LED luminaires are extensively used in a variety of applications. The LEDs are driven by from fraction of an ampere to nearly one ampere. LED luminaires are required to operate at high temperatures, depending on the application. High-power LED luminaires generate too much heat. If the heat generated is not dissipated away from the LED device it will affect the useful operating life and color characteristics of the luminaire. This work examines the need and rewards of detailed thermal modeling of LED luminaires. The purpose of this work is to develop a thermal model of LED luminaire such that the model represents the actual physical system. This model will be useful in reducing the experimental analysis. The scope of this work is to develop a thermal model of LED luminaire and validate it theoretically.

Analysis of Thermal Comfort and Visual Comfort – A Soft Computing Approach

The entry of daylight into the interiors depends on the orientation of windows, size of the windows, time of the day, as well as weather conditions. The position of the blinds also adds to the above factors to allow day light inside. The illuminance inside a room varies throughout the day depending on the above factors. The introduction of daylight inside the room also aids to increase in temperature inside the room, which hinders the thermal comfort of the user inside the room. Thermal comfort can be achieved by installing Air Conditioner (AC) inside the room. But due to the excessive heat inside, the energy consumption increases to maintain the thermal comfort. This paper deals with the various measures taken to reduce the energy consumption. These values are then fed into a fuzzy logic controller to get the optimum result.

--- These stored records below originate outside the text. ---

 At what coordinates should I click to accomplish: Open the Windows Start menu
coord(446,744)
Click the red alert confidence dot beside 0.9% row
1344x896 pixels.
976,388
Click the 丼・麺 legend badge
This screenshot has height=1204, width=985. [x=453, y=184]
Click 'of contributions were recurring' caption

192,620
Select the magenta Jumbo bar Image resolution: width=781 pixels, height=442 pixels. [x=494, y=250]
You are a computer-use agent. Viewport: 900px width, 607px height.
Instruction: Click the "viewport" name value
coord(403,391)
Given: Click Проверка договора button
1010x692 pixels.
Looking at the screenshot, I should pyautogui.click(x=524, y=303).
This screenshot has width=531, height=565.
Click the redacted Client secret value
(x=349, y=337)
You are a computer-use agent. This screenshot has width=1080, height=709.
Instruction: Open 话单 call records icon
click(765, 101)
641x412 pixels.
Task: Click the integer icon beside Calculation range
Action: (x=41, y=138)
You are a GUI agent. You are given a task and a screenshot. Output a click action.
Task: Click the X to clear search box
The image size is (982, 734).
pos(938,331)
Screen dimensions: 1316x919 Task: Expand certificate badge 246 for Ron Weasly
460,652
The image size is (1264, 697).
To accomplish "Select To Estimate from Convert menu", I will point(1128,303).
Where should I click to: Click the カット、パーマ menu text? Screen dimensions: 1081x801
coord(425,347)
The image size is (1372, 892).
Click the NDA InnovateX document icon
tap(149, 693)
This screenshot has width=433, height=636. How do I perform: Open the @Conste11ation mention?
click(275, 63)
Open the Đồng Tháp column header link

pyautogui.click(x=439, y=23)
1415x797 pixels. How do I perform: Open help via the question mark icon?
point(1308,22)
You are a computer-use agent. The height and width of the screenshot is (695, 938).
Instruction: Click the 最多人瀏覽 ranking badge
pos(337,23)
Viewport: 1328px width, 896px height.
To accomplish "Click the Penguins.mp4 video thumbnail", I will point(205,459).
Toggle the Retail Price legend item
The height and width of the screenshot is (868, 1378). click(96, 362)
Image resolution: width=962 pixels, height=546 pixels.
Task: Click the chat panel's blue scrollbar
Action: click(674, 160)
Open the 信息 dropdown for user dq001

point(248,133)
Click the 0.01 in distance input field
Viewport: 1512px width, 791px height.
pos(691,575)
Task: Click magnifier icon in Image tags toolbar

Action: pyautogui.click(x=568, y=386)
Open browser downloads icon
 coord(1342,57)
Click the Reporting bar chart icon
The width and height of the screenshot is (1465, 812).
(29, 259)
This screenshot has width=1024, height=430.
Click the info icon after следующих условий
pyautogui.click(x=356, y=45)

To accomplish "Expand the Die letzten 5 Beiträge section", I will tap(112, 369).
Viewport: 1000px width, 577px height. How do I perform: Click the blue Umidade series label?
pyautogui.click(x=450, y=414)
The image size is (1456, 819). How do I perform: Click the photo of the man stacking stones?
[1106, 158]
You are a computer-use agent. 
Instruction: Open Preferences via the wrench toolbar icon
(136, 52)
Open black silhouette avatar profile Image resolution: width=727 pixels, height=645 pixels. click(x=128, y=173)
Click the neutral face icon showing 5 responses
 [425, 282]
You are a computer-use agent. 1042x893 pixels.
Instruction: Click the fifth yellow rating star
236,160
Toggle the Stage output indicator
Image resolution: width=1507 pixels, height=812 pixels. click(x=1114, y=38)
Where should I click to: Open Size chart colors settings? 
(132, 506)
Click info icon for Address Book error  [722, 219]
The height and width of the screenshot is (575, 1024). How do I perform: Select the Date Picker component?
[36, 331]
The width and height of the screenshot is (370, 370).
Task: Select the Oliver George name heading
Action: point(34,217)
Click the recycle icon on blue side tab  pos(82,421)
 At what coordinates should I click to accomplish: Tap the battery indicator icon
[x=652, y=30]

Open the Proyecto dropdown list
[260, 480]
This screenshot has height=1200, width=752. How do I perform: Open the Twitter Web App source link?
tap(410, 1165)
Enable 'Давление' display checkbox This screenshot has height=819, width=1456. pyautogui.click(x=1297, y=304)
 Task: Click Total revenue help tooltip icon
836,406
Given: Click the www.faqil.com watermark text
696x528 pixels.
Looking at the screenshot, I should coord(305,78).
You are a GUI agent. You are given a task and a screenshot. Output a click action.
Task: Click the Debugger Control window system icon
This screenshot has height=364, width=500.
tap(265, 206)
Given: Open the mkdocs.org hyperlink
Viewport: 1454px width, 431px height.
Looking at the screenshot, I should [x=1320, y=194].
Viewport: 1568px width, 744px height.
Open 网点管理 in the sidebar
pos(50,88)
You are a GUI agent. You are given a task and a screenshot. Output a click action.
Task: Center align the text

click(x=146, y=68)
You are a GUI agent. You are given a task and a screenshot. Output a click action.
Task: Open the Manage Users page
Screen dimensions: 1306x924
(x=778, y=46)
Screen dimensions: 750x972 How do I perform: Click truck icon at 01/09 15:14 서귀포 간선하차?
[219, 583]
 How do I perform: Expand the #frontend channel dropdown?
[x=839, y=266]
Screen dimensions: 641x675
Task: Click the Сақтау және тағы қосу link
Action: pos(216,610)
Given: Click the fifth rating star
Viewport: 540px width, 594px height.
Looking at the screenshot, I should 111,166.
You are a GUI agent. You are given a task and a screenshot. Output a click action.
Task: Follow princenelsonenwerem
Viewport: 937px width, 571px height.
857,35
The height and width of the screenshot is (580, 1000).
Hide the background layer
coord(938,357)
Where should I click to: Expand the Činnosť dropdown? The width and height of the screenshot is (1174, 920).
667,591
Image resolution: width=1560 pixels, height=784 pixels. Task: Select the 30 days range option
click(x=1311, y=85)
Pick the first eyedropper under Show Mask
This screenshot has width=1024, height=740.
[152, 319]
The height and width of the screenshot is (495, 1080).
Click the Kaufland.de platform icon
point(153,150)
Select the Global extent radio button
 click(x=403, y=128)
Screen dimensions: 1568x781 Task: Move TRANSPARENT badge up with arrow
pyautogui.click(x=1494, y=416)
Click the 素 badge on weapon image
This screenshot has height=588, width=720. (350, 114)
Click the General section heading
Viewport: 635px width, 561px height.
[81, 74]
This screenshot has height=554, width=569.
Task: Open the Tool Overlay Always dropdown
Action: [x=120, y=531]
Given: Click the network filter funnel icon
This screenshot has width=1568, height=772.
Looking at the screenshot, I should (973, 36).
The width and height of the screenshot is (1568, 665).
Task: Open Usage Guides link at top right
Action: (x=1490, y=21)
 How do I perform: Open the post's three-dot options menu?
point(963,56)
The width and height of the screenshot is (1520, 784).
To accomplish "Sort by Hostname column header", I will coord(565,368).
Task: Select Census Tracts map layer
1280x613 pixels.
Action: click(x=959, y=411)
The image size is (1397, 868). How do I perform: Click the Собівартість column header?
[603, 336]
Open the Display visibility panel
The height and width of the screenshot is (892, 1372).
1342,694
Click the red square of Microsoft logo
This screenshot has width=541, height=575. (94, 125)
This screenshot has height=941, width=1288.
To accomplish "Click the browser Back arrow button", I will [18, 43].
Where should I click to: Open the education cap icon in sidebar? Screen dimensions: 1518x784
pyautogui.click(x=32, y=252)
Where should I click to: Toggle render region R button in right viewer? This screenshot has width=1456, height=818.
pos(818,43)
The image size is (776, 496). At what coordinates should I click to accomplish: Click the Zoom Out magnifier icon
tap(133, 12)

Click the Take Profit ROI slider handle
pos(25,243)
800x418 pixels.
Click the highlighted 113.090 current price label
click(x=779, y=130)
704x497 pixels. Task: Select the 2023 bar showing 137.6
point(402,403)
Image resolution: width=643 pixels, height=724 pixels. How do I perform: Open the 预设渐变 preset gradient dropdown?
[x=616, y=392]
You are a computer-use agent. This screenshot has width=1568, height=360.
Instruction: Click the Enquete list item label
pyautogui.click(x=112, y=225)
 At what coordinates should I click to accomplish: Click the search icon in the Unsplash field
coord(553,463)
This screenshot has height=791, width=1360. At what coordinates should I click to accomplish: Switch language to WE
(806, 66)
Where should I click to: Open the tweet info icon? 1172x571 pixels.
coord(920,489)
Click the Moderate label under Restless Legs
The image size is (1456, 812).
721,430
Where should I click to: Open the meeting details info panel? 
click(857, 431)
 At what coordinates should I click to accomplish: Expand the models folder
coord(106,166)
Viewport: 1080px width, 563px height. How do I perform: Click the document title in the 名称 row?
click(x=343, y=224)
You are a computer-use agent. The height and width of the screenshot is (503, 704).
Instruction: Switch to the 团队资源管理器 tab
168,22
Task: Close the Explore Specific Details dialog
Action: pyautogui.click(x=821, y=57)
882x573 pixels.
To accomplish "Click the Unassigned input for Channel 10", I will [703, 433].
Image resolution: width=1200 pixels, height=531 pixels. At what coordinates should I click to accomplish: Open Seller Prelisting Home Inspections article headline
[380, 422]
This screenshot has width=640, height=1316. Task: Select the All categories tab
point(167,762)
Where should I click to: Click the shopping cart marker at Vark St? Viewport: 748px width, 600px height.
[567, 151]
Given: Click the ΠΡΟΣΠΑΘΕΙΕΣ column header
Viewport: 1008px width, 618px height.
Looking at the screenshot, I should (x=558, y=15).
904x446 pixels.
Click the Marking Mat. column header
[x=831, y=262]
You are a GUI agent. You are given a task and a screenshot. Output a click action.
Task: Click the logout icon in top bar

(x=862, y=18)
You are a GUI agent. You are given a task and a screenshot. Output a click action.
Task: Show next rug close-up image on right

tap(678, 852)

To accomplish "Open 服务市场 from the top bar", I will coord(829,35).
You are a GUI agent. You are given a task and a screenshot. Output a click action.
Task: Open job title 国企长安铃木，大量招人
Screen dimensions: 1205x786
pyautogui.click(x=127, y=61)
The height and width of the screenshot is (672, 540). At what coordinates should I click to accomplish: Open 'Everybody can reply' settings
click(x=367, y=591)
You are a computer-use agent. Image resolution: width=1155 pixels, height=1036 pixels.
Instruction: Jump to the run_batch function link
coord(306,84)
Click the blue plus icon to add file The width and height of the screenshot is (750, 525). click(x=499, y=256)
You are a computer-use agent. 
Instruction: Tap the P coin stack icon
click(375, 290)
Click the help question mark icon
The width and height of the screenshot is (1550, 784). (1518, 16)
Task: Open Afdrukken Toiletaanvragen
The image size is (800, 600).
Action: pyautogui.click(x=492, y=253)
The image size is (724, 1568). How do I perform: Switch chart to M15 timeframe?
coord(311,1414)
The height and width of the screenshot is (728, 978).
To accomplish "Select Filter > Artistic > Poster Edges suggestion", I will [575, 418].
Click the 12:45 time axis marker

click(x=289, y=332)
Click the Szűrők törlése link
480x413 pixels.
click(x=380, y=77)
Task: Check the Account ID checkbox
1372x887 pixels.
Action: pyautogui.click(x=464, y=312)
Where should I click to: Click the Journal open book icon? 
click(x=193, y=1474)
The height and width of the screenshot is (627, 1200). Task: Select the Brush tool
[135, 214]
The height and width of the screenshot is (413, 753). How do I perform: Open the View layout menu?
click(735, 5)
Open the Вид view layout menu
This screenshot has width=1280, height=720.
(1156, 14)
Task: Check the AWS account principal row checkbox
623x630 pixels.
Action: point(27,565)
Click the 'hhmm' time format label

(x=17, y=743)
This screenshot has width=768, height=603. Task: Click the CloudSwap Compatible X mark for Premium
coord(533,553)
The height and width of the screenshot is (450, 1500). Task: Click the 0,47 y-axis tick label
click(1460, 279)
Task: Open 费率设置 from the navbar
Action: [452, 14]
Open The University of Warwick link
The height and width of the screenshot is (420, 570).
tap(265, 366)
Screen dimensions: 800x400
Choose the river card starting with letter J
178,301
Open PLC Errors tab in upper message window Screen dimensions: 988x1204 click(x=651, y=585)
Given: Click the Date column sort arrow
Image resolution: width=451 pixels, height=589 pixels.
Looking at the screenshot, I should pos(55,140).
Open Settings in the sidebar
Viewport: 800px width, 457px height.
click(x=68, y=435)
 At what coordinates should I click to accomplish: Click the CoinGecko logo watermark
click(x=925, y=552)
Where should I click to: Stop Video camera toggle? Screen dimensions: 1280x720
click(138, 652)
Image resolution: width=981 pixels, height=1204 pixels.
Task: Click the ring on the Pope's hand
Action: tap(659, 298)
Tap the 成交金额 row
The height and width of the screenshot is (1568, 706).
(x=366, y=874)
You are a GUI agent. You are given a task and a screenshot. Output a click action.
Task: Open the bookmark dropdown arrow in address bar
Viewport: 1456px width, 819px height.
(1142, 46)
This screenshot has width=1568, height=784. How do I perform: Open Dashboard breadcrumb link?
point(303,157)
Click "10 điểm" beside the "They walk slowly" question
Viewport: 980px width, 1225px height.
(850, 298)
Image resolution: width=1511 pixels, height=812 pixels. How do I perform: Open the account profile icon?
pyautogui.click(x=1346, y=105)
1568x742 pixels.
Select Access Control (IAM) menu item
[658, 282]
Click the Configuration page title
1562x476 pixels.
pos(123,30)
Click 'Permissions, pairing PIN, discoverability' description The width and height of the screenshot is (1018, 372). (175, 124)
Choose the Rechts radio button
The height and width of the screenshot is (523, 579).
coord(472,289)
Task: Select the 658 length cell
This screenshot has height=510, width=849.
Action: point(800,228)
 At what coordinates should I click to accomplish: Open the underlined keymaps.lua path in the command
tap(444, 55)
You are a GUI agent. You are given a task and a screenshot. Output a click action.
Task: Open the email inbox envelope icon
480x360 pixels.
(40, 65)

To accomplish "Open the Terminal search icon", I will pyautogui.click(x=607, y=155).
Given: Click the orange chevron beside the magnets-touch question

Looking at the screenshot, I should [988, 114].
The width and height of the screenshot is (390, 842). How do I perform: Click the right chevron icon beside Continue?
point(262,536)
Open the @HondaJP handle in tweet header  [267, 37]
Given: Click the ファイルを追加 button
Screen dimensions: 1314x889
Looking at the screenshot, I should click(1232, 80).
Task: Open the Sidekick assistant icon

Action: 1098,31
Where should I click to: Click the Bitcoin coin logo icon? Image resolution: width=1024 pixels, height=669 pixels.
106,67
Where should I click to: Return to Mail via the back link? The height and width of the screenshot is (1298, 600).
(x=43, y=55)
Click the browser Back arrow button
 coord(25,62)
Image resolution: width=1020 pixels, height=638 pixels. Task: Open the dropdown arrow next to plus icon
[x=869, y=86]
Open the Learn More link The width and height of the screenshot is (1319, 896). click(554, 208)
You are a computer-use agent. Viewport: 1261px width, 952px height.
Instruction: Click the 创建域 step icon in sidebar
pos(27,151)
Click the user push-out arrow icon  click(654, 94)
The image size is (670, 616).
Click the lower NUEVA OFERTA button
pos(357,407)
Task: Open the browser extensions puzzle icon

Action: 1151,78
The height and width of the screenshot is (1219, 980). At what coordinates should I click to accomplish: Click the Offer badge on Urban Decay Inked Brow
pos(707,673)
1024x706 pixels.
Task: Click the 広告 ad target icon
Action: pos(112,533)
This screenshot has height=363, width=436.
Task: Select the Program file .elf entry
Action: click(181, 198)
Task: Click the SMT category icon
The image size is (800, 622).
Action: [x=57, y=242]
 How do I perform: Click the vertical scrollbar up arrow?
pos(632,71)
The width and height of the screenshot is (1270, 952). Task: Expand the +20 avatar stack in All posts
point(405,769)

LED life prediction based on lumen depreciation and colour shift

Light emitting diodes, with advantages in energy savings, luminous efficacy and greater reliability, are becoming preferred over conventional white light sources. Currently, only light output depreciation is considered for life estimation of light emitting diode luminaires but it is recommended to include colour shift variations for applications demanding colour stability. In this paper, an extended Kalman filter is employed to determine L70 life and colour temperature degradation over life of a light emitting diode luminaire. The colour shift in terms of Duv is determined by statistical polynomial cure fitting. The variation in chromaticity coordinates over life is determined and life based on colour shift is determined by acceptable Duv limits. The results are compared to life determined by the IES-TM-21 method and the correlated colour temperature limits taken from the luminaire data sheet.